Several evidence-based strategies were implemented in this project to optimize stakeholder engagement. Stakeholder engagement provides the project leads with perspectives on topics that may be outside of the project lead or leads’ areas of expertise [22]. Also, higher survey response rates are important as surveys allow us to monitor progress and measure improvement [18]. To maximize response rates, the QI team sent out reminder emails for the surveys and personal emails to those who had not completed the survey.
Analysis
All quantitative data from the databases were analyzed using descriptive statistics to assess trends over time. The data were used to calculate the percentage of interest for various metrics, which were then compared across three years to identify trends. For the percentage of virtual encounters, descriptive statistics were applied to determine whether the benchmark of 90% was achieved. Descriptive statistics were also used to analyze no-show assessment rates, wait times, and catchment area to observe any trends and differences between 2019, 2020, and 2021.
The quantitative analysis of the surveys was conducted using descriptive statistics and trend analysis. Response rates and completion rates were calculated for each individual survey, followed by the determination of average response and completion rates across all four surveys by computing the mean. A survey responder was defined as anyone who submitted a survey, regardless of completion, meaning partially completed surveys were included in the response rate calculation. Descriptive statistics were then employed to compute the average response for each question, enabling the observation of trends over time. Given that response rates were uneven across roles, findings may not fully represent all staff perspectives; nonetheless, the data provide descriptive insight into staff experiences of the digital transition.

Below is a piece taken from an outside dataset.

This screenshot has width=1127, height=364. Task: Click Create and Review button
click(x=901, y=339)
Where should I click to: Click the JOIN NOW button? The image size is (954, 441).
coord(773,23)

Regarding qualitative data, real-time feedback was not recorded during the implementation of the digital tools, as the study was conducted in an impromptu manner without prior REB approval or QIRC approval. As a result, a full qualitative analysis of real-time feedback was not possible. While open-ended questions were included in the retroactive surveys, the feedback received in most surveys was not directly relevant to the digital tool implementation, except for the general survey (Appendix E). The feedback collected from the general survey was not addressed within this project as it was collected retroactively, therefore, it will not be analyzed in depth. However, an overview of the feedback will be provided by summarizing key quotes to provide insight on challenges and successes of the implementation.